The Trump-driven Impact on Global Energy Markets
The connection between Trump’s pronouncements and oil price shifts has traditionally been notably direct. A presidential statement or tweet indicating escalation of the Iran situation would spark sharp price increases, whilst rhetoric about de-escalation or diplomatic resolution would trigger decreases. Jonathan Raymond, fund manager at Quilter Cheviot, explains that energy prices have emerged as a proxy for wider geopolitical and economic concerns, rising when Trump’s language becomes aggressive and declining when his tone moderates. This responsiveness indicates valid investor anxieties, given the significant economic impacts that follow higher oil prices and potential supply disruptions.
However, this predictable pattern has begun to unravel as market participants doubt that Trump’s remarks truly represent policy intentions or are primarily designed to influence oil markets. Brian Szytel at the Bahnsen Group argues that certain statements surrounding productive talks appears deliberately calibrated to sway market behaviour rather than communicate actual policy. This growing scepticism has substantially changed how markets react to presidential statements. Russ Mould, head of investments at AJ Bell, notes that markets have become accustomed to Trump shifting position in response to political or economic pressures, breeding what he describes as “a level of doubt, or even downright cynicism, creeping in at the edges.”
- Trump’s statements formerly caused immediate, significant oil price movements
- Traders tend to view rhetoric as possibly market-influencing as opposed to policy-driven
- Market reactions are turning less volatile and more unpredictable overall
- Investors find it difficult to differentiate authentic policy measures from price-affecting rhetoric
A Period of Volatility and Shifting Sentiment
From Escalation to Diminished Pace
The previous month has witnessed dramatic fluctuations in oil valuations, reflecting the volatile interplay between military intervention and diplomatic posturing. Before 28 February, when strikes on Iran started, crude oil was trading at approximately $72 per barrel. The market then rose significantly, reaching a peak of $118 per barrel on 19 March as investors priced in escalation risks and possible supply shortages. By late Friday, valuations had settled just below $112 per barrel, continuing significantly higher from pre-strike levels but displaying stabilization as investor sentiment changed.

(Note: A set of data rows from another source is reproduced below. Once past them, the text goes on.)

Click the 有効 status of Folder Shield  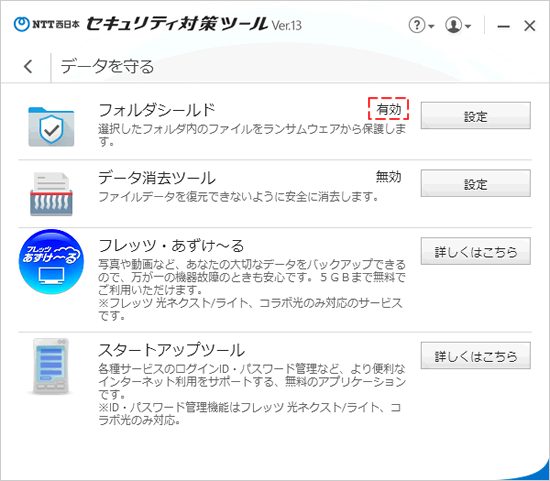pyautogui.click(x=389, y=109)
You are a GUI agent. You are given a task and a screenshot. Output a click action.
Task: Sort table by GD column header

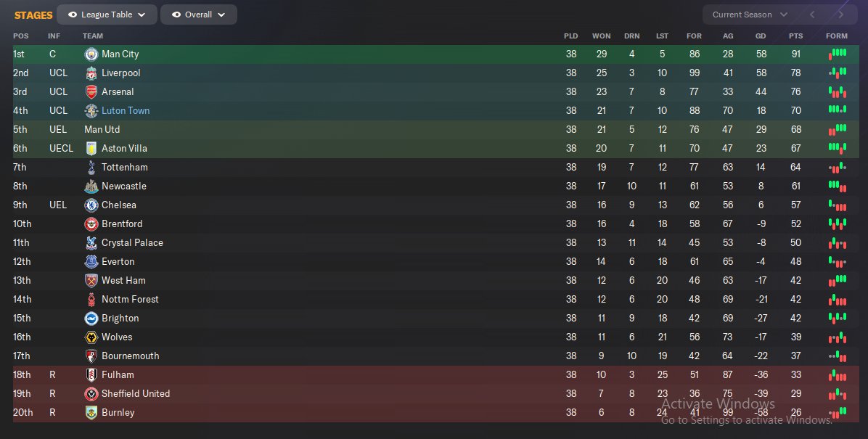pos(760,36)
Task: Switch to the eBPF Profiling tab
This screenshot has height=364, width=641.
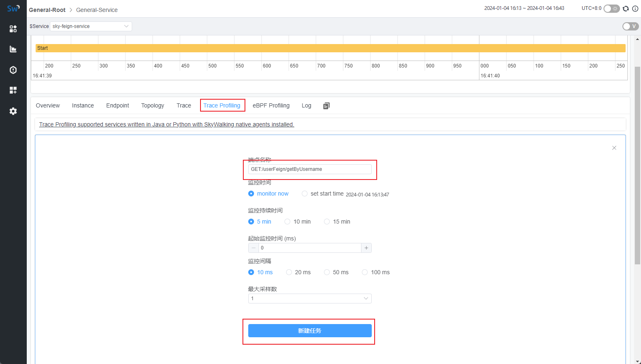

This trajectory reveals increasing doubt among investors about the direction of the conflict and the reliability of official communications. Despite Trump’s announcement on Thursday that talks with Iran were progressing “very well” and that military strikes on Iranian energy infrastructure would be postponed until no earlier than 6 April, oil prices kept rising rather than falling as past precedent might suggest. Jane Foley, head of FX strategy at Rabobank, attributes this disconnect to the “significant divide” between reassurances from Trump and the lack of matching recognition from Tehran, leaving investors sceptical about chances of a quick settlement.
The muted market response to Trump’s peace-oriented rhetoric constitutes a notable shift from historical precedent. Previously, such statements consistently produced market falls as traders accounted for lower geopolitical tensions. Today’s more sceptical market participants acknowledges that Trump’s history encompasses frequent policy reversals in response to domestic and financial constraints, rendering his statements less credible as a reliable indicator of forthcoming behaviour. This erosion of trust has substantially changed how markets process statements from the president, requiring investors to look beyond surface-level statements and assess underlying geopolitical realities on their own terms.
| Date | Trump Action | Market Response |
|---|---|---|
| 28 February | Strikes on Iran commence | Oil trading at approximately $72 per barrel |
| 19 March | Escalatory rhetoric intensifies | Oil peaks at $118 per barrel |
| Thursday (recent) | Announces talks “going very well”, delays strikes until 6 April | Oil continues rising, contradicting de-escalatory signal |
| Friday afternoon | Continued mixed messaging on conflict | Oil settles just below $112 per barrel |
| Throughout period | Frequent statements on Iran policy and military plans | Increasingly muted reactions as traders question authenticity |
Why Financial Markets Have Lost Trust in White House Statements
The credibility challenge unfolding in oil markets demonstrates a significant shift in how traders assess presidential communications. Where Trump’s statements once regularly shifted prices—either upward during confrontational statements or downward when conciliatory tone emerged—investors now treat such pronouncements with substantial doubt. This decline in confidence stems partly from the significant disconnect between Trump’s claims concerning Iran talks and the lack of reciprocal signals from Tehran, making investors doubt whether diplomatic settlement is genuinely imminent. The market’s muted response to Thursday’s announcement of delayed strikes illustrates this newfound wariness.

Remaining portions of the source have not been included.